International business machines corporation (20240104418). GRAPHICS PROCESSING UNIT TRAINING JOB ALLOCATION simplified abstract

From WikiPatents
Jump to navigation Jump to search

GRAPHICS PROCESSING UNIT TRAINING JOB ALLOCATION

Organization Name

international business machines corporation

Inventor(s)

Lin Dong of Beijing (CN)

Jun Feng Liu of Ontario (CA)

GRAPHICS PROCESSING UNIT TRAINING JOB ALLOCATION - A simplified explanation of the abstract

This abstract first appeared for US patent application 20240104418 titled 'GRAPHICS PROCESSING UNIT TRAINING JOB ALLOCATION

Simplified Explanation

The abstract describes a computer-implemented method for training a machine learning model using multiple GPU resources efficiently by determining available memory, loading training jobs into GPUs, and optimizing packing patterns based on a cost model.

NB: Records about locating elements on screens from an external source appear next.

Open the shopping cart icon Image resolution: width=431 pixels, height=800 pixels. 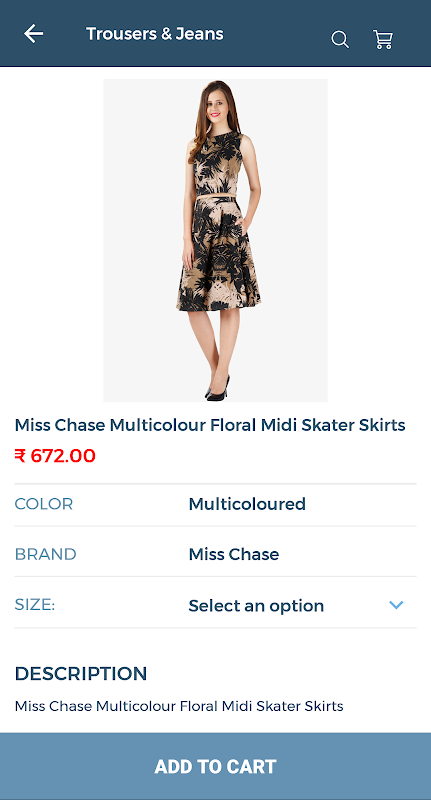point(383,39)

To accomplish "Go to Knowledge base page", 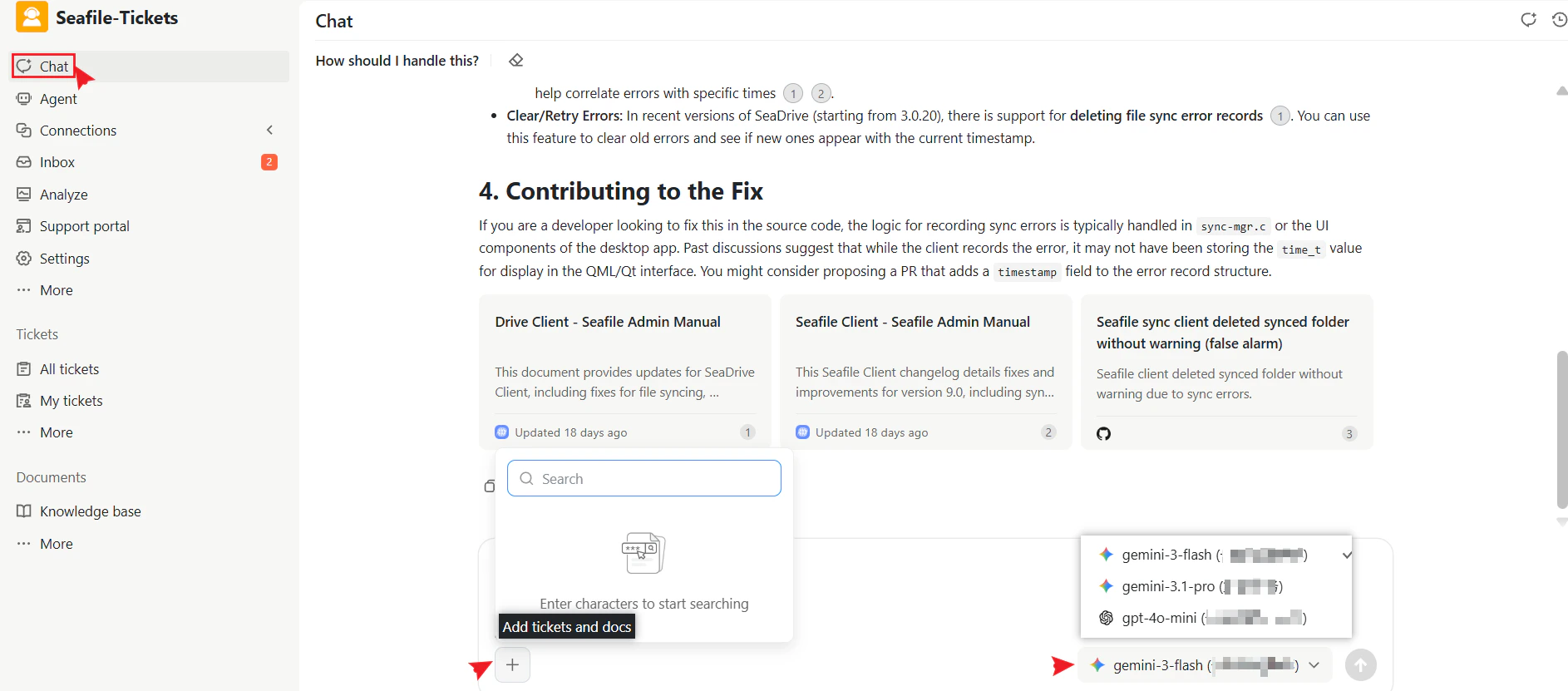I will 90,511.
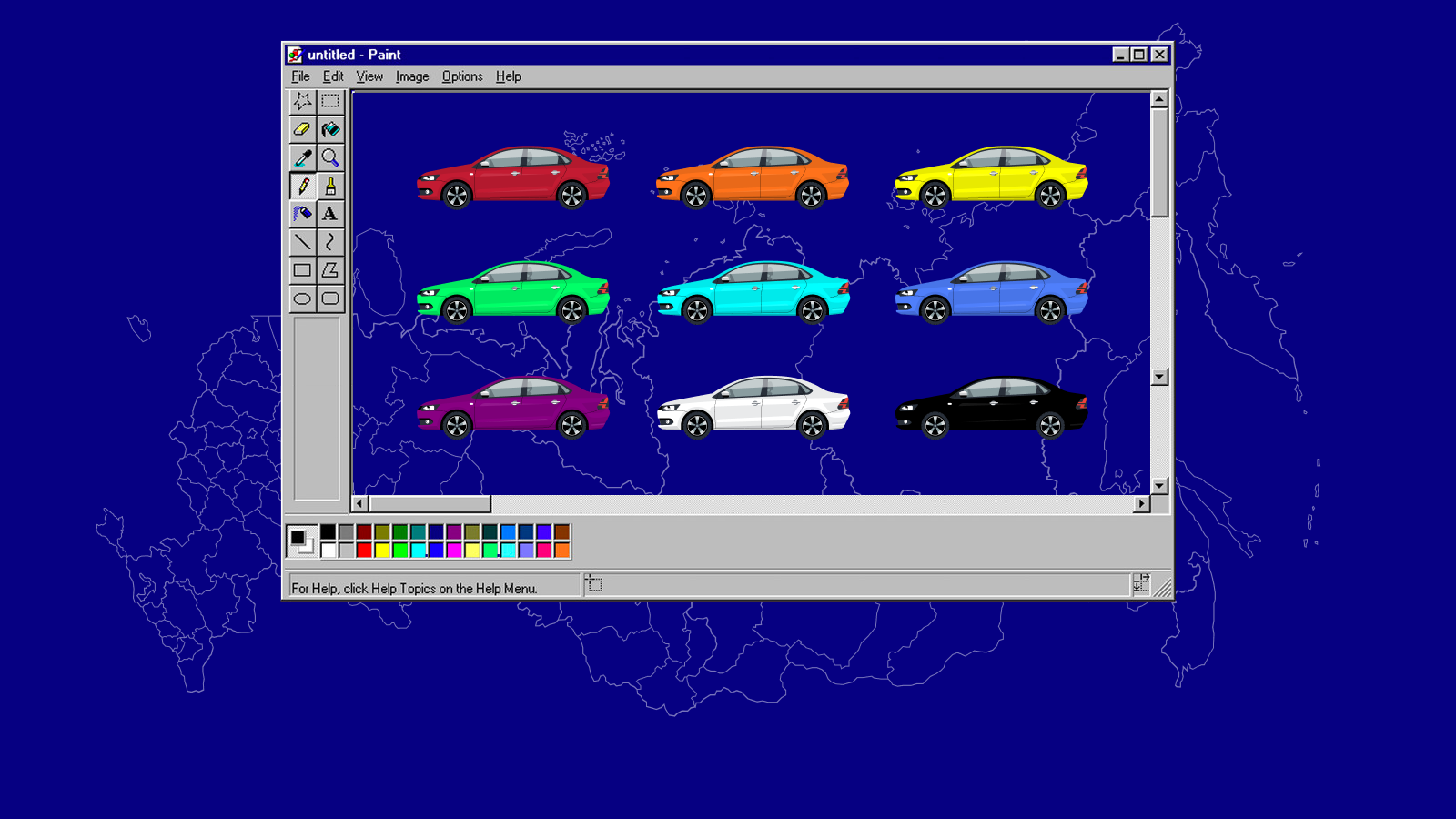Select the Free-Form Select tool
The height and width of the screenshot is (819, 1456).
302,101
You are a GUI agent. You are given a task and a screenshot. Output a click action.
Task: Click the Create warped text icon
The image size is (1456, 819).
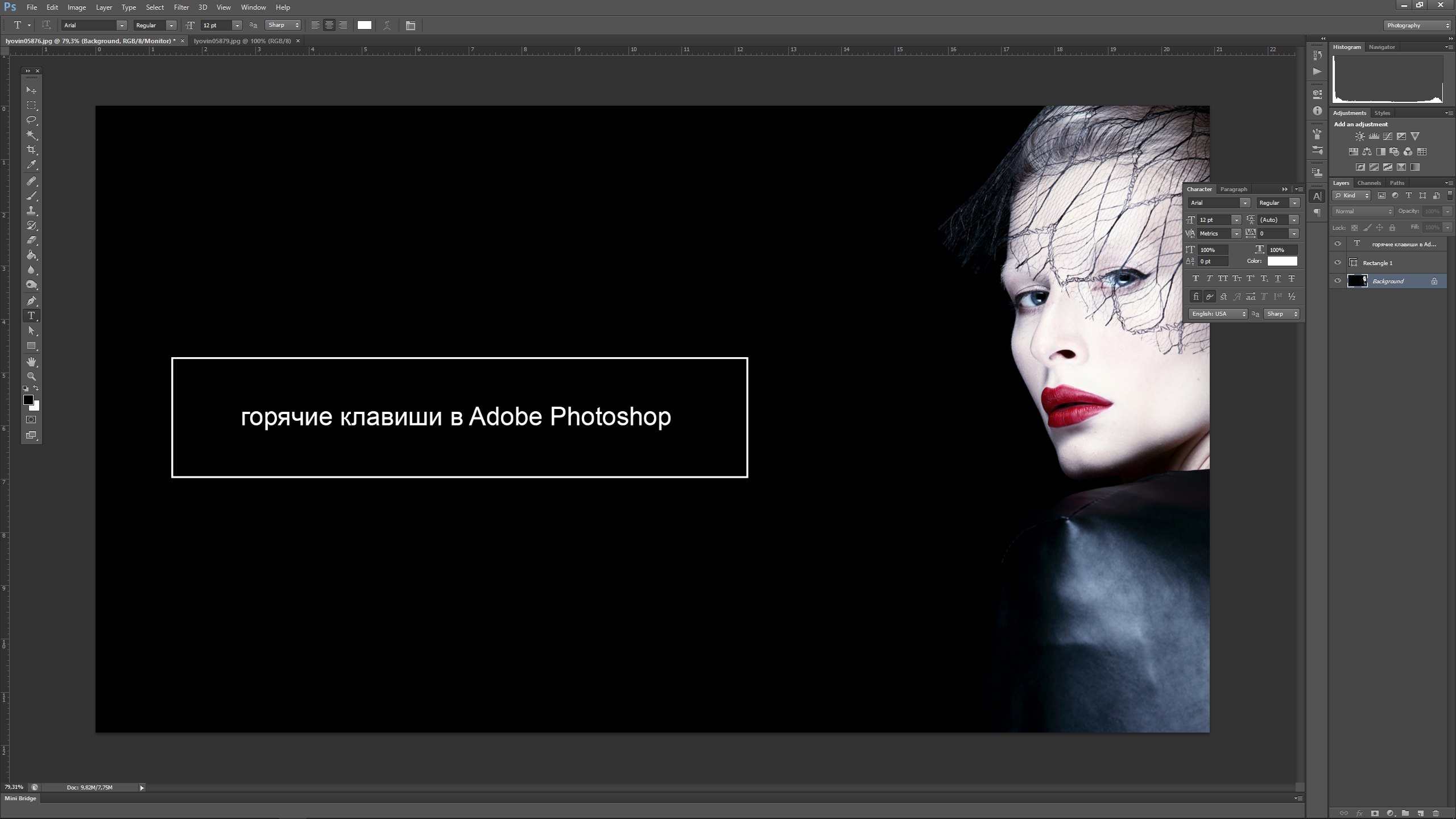click(x=387, y=25)
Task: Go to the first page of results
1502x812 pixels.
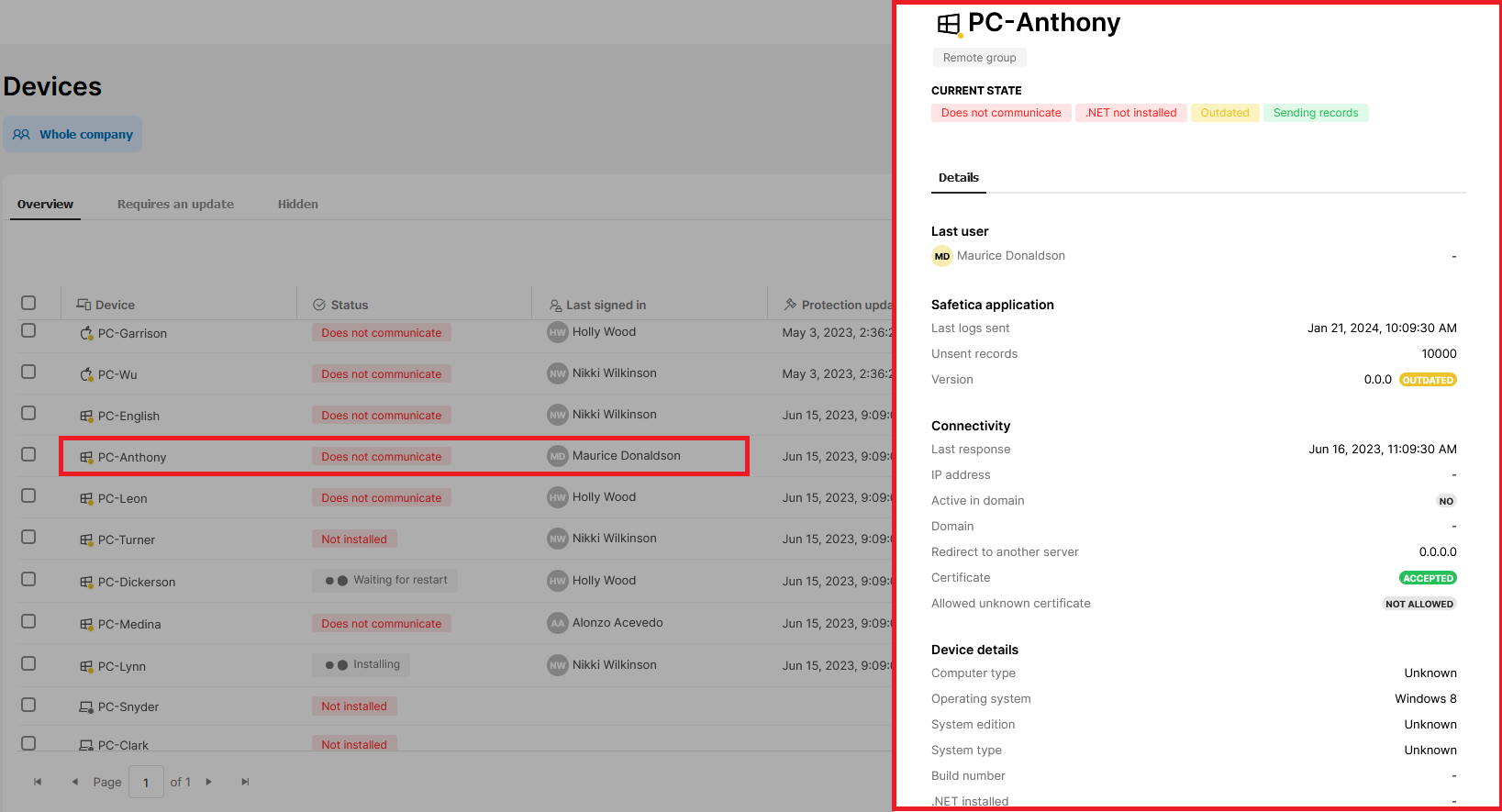Action: click(38, 782)
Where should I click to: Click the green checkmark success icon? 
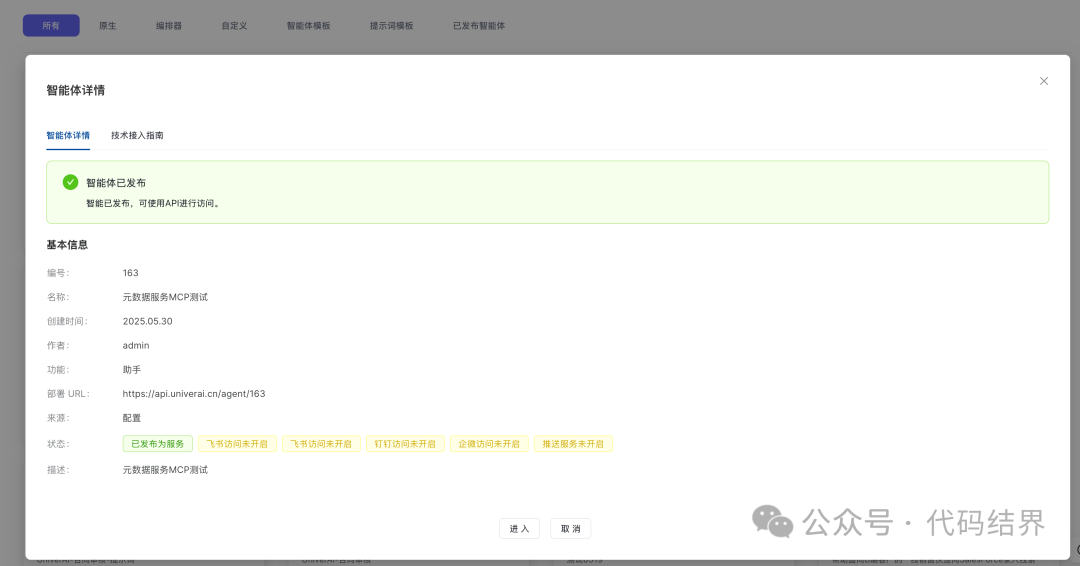click(70, 182)
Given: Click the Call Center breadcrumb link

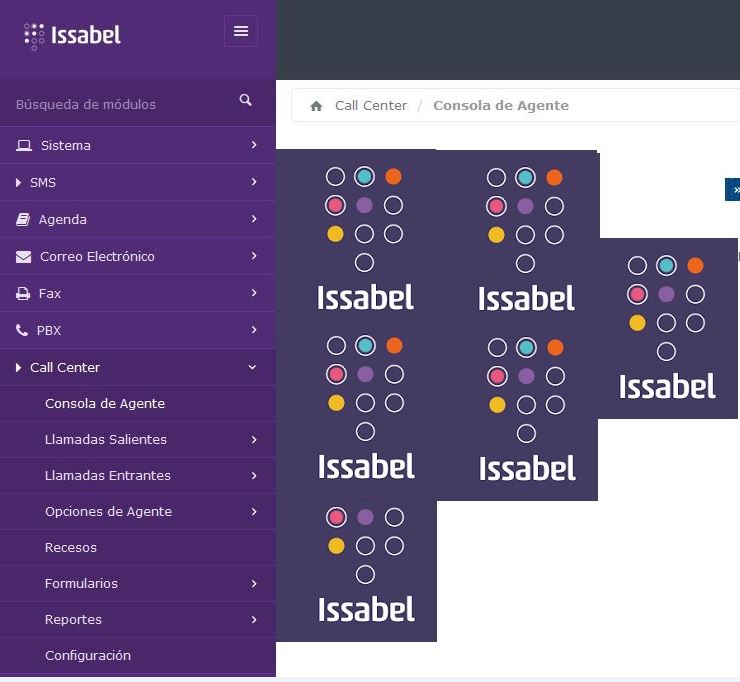Looking at the screenshot, I should [371, 106].
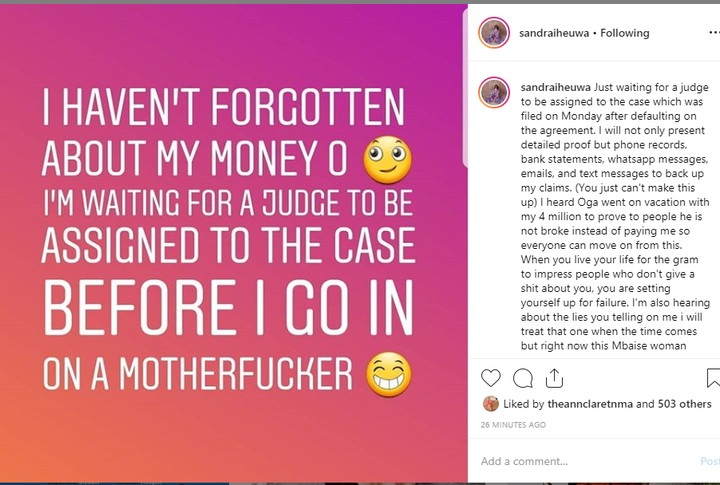Click the small avatar beside Liked by
720x485 pixels.
(490, 404)
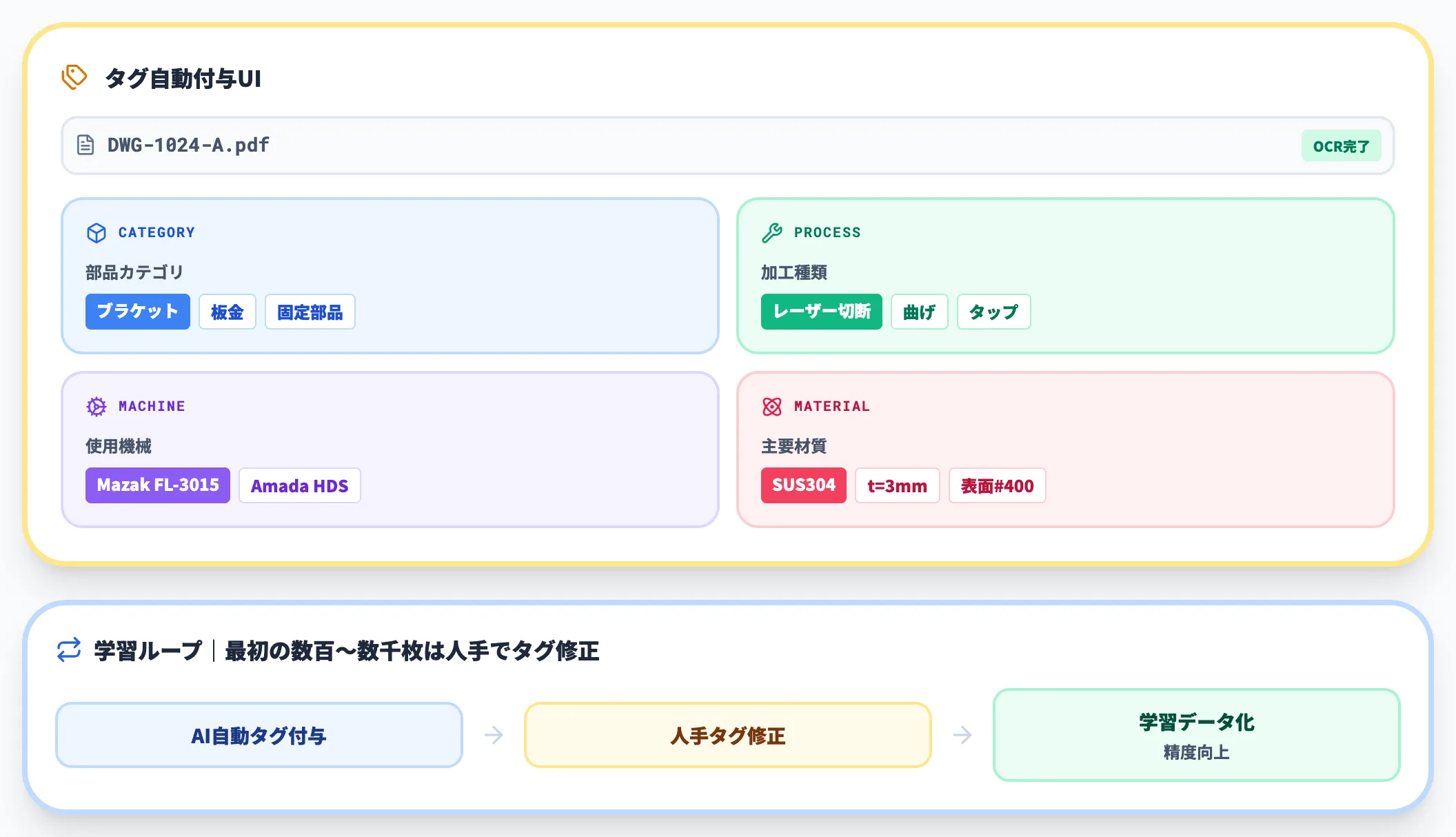Toggle off the レーザー切断 process tag
Screen dimensions: 1456x837
click(821, 312)
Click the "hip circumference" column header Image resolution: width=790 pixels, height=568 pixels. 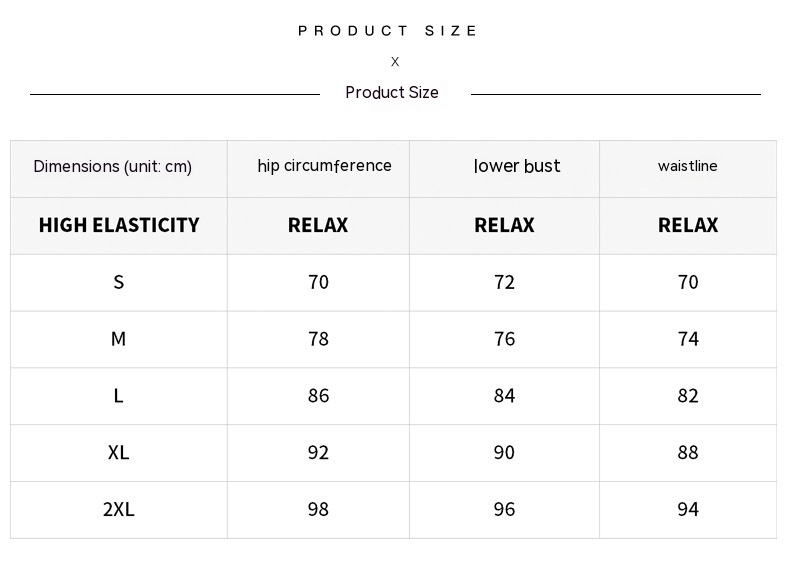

  • Efficient training of machine learning models using multiple GPU resources
  • Determining available memory in each GPU resource
  • Loading training jobs into GPUs based on a cost model
  • Optimizing packing patterns for efficient utilization of GPU resources

Potential Applications

This technology can be applied in various fields such as image recognition, natural language processing, and autonomous driving where training large machine learning models efficiently is crucial.

Problems Solved

This technology addresses the challenge of efficiently utilizing multiple GPU resources for training machine learning models, optimizing memory usage, and improving overall training performance.

Benefits

The benefits of this technology include faster training times, improved model accuracy, reduced costs associated with training, and increased efficiency in utilizing GPU resources.

Potential Commercial Applications

Potential commercial applications of this technology include cloud computing services, AI development platforms, and industries requiring large-scale machine learning model training such as healthcare and finance.

Possible Prior Art

One possible prior art could be the use of parallel processing techniques in training machine learning models to improve efficiency and reduce training times. Another could be the optimization of memory usage in GPU resources for machine learning tasks.

Unanswered Questions

How does this technology compare to existing methods in terms of training speed and model accuracy?

The article does not provide a direct comparison with existing methods in terms of training speed and model accuracy.

What are the limitations or constraints of this technology in real-world applications?

The article does not discuss the potential limitations or constraints of implementing this technology in real-world applications.


Original Abstract Submitted

a computer-implemented method for training a machine learning model includes receiving a first training job at a processing device of a computer system having a plurality of graphics processing unit (gpu) resources, the first training job being part of a set of training jobs, and determining an amount of available memory in each gpu resource of the plurality of gpu resources. the method also includes loading the training job into one or more gpu resources with at least one second training job. the loading includes determining a cost model indicating an efficiency cost of each of a plurality of packing patterns, and packing the first training job and the second training job into the one or more gpu resources according to a packing pattern associated with a lowest efficiency cost.